Further reading: England: Poems from a School (2018) edited by Kate Clanchy

My second recommended read is equally remarkable. Tara Westover’s account of her childhood and determination to become ‘educated’ is an admirable story of grit, determination and emancipation which has been a bestseller in the US (Educated, 2018). Now a writer and Cambridge-educated historian Westover describes the steps she took to access the schooling most of us in the developed world take for granted. Supposedly ‘home-educated’, but in reality uneducated she sacrificed friends, family and all she had ever known to teach herself through the high school ACT examinations and eventually attend university. Westover struggled to adapt to this alien environment at first but was soon overwhelmed and enthralled by the new world she had access to and the different vision of life it offered. Evidently a gifted academic, Westover persisted in her reading and learning to plug large gaps in her general knowledge, re-write her view of society and eventually graduate with honours. Although she struggled to function socially in a context devoid of the repressive rules and norms with which she was familiar Westover nevertheless excelled academically, earning prestigious scholarships and entry to the world’s top universities. Her doctorate awarded in 2014 is the ultimate symbol of her freedom from her past albeit tinged with sadness because of what it cost her to get there.

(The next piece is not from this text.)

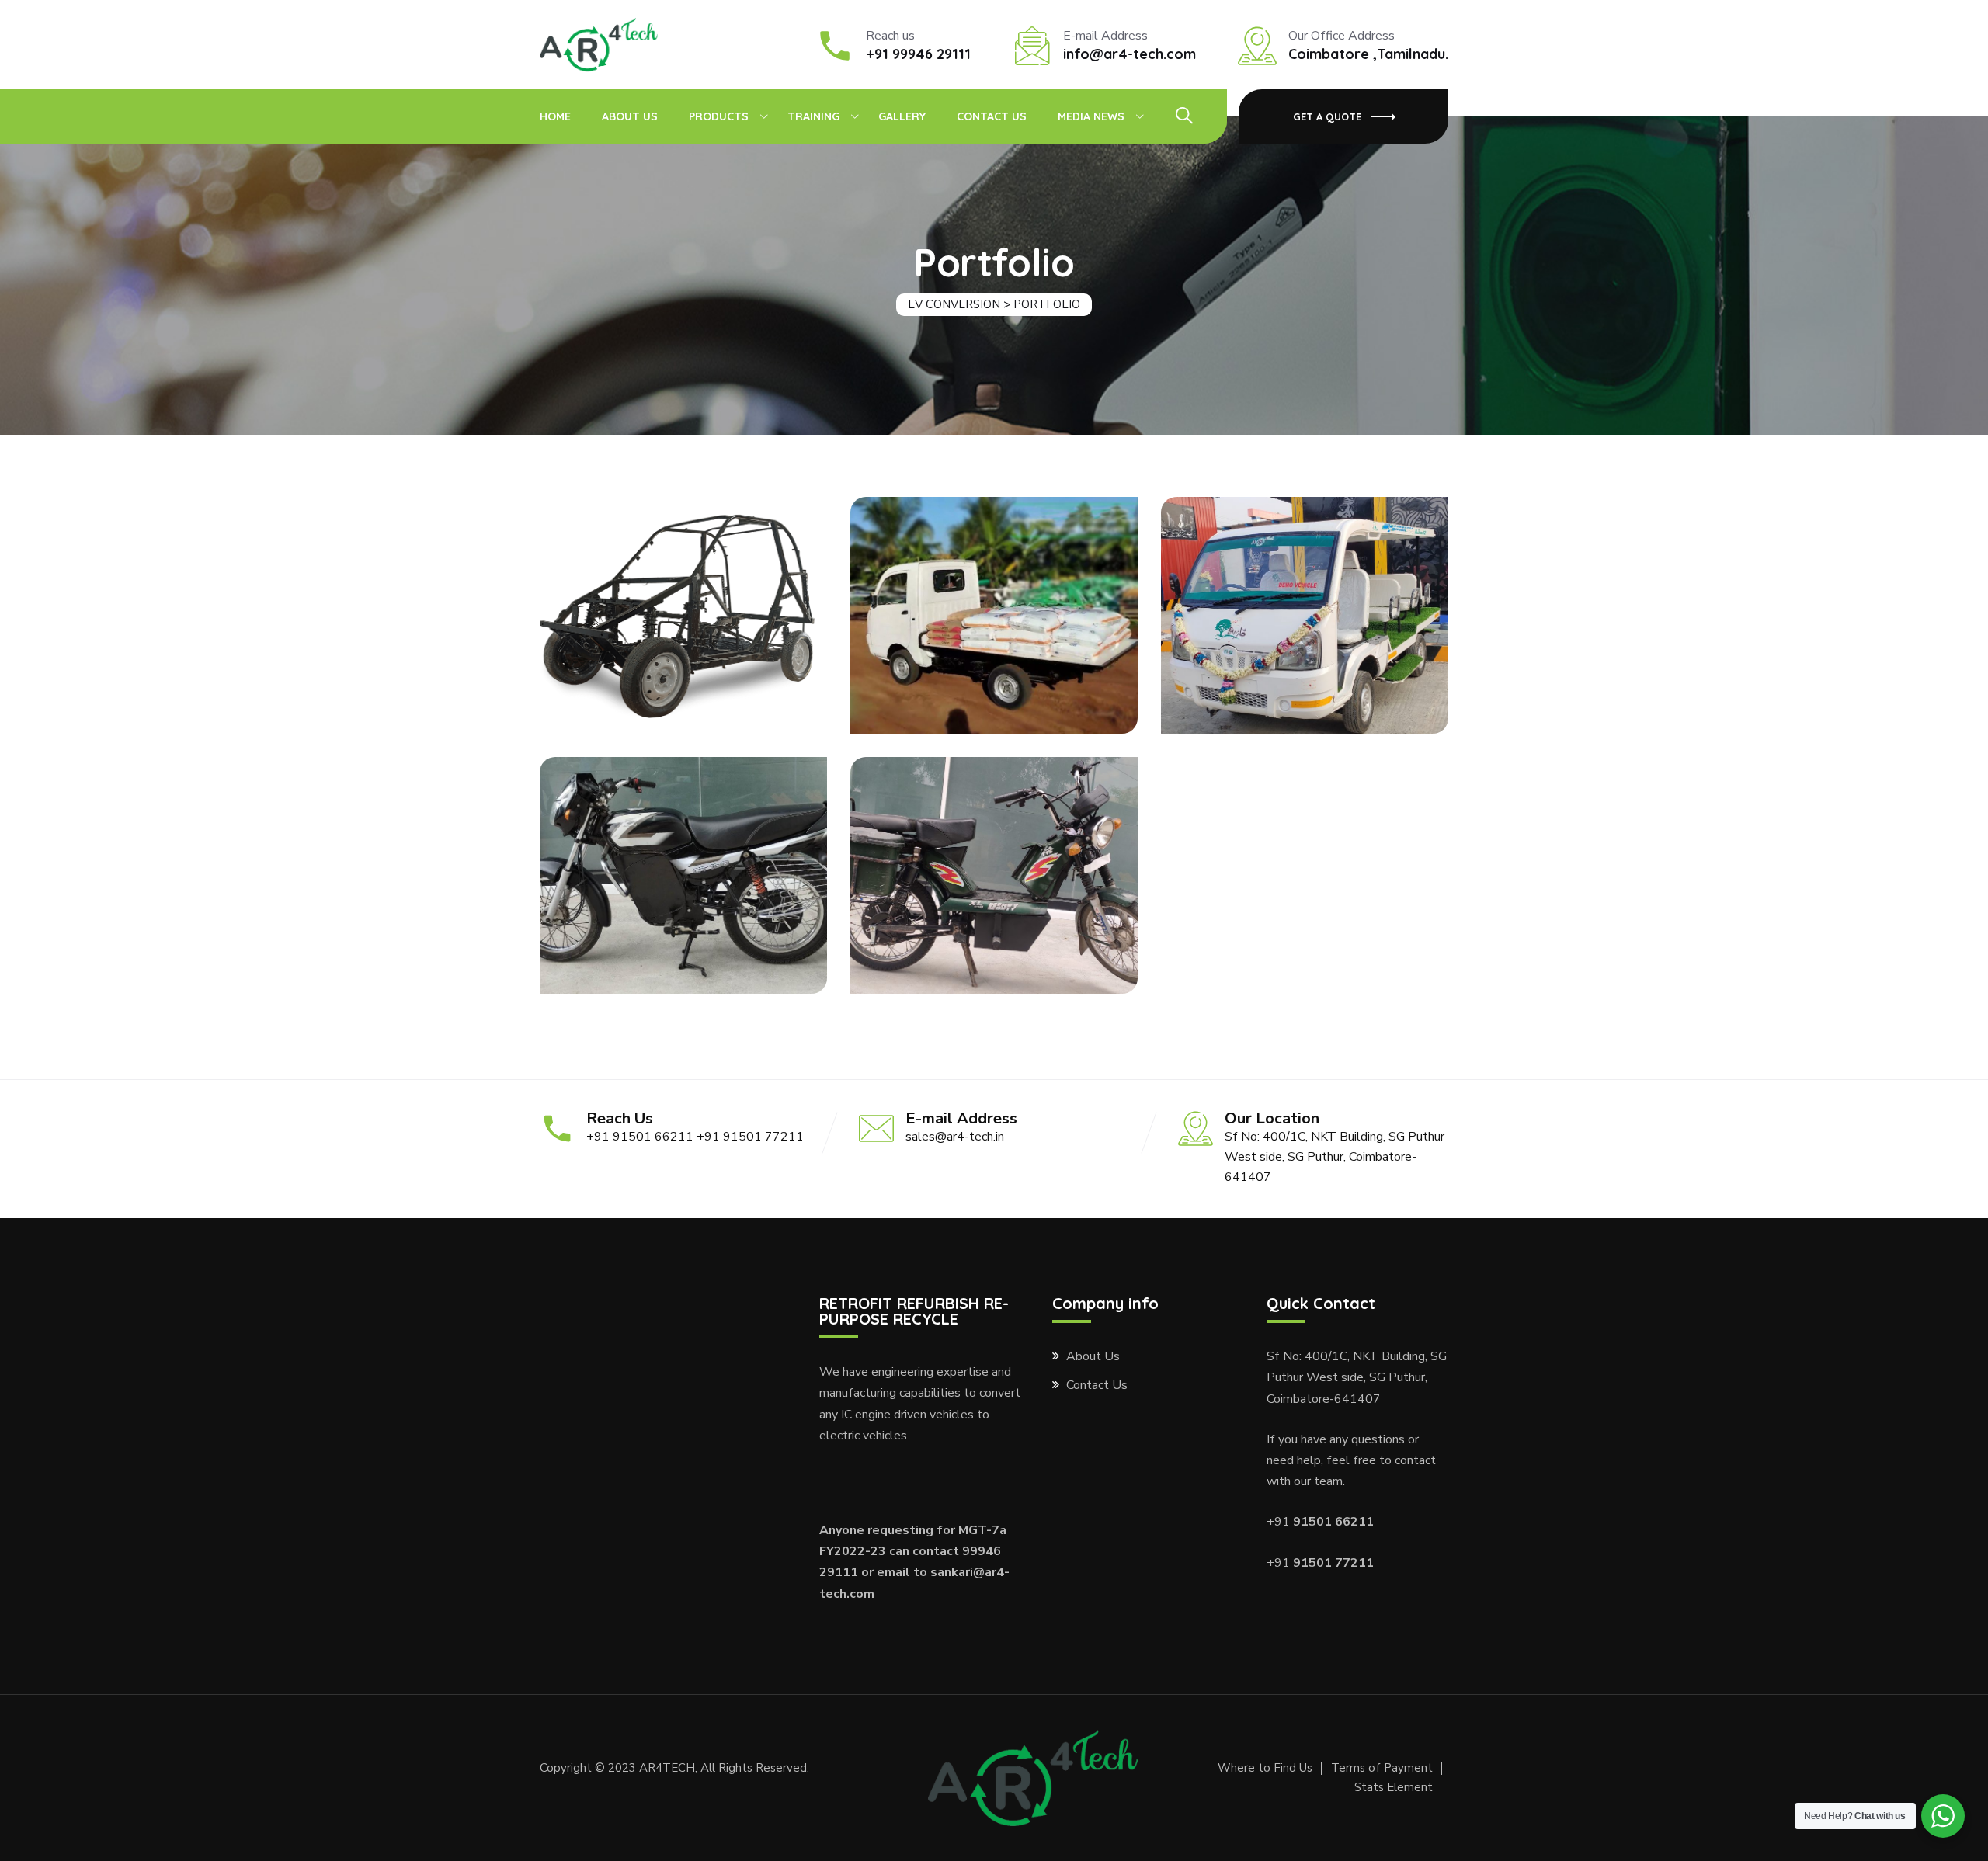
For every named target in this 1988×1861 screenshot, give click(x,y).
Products (719, 116)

From the opening pages Westover plunges into the harsh and often violent world that is her family home and scrap metal business where she grew up with six siblings. The strong Mormon community which eschewed modern medicine as well as school and government, is presented ruthlessly, although her love for the landscape and its seasonal changes shines through. The physical suffering of Tara and her brothers in a family where modern medicine is perceived as a curse is particularly lucid and certain incidents such as her father’s accident in the scrap yard made me feel positively squeamish.

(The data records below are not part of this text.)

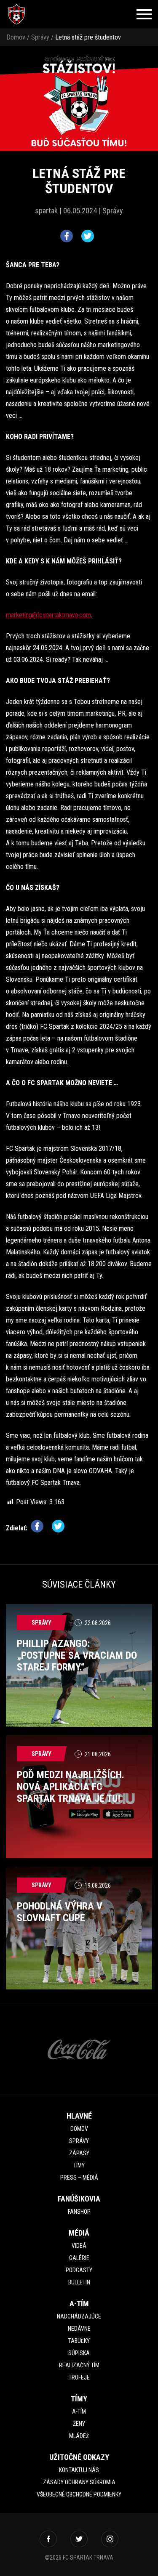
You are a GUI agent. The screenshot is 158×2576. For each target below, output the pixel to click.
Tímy (79, 2165)
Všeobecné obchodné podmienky (79, 2494)
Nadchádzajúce (79, 2316)
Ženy (79, 2423)
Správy (40, 37)
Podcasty (79, 2270)
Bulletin (79, 2282)
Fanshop (79, 2211)
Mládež (79, 2436)
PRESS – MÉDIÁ (79, 2177)
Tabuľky (79, 2340)
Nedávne (79, 2328)
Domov (15, 37)
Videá (79, 2245)
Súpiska (79, 2353)
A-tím (79, 2411)
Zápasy (79, 2153)
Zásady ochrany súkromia (79, 2482)
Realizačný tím (79, 2365)
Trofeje (79, 2377)
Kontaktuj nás (79, 2470)
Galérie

This book could be seen as a kind of therapy; Westover remembers her past and questions events in her childhood, how they were dealt with and challenges her own memories, sometimes re-defining them in the light of the present day. Westover’s father’s irrational and unpredictable mood swings are understood in retrospect as the symptoms of mental illness but no excuses are offered to justify the behaviour of other members of the family, such as the abusive older brother Shawn. Her relationship with her mother – a herbalist and homeopath – is more ambiguous as Westover seeks her acceptance, redemption and understanding which is never fully granted. Her mother’s subservience and loyalty to her father and brother in the face of evidence of their cruelty are a source of frustration and confusion to the author.

This story is about the power of education to provide stability and sanity in a twisted world. It also celebrates the strength of a young woman to facing up to the violence and restrictions imposed by men in a dysfunctional family. For Westover ‘Educated’ is synonymous with ‘Emancipated’ and I read this book feeling grateful for the ease with which I was able to pursue my own education.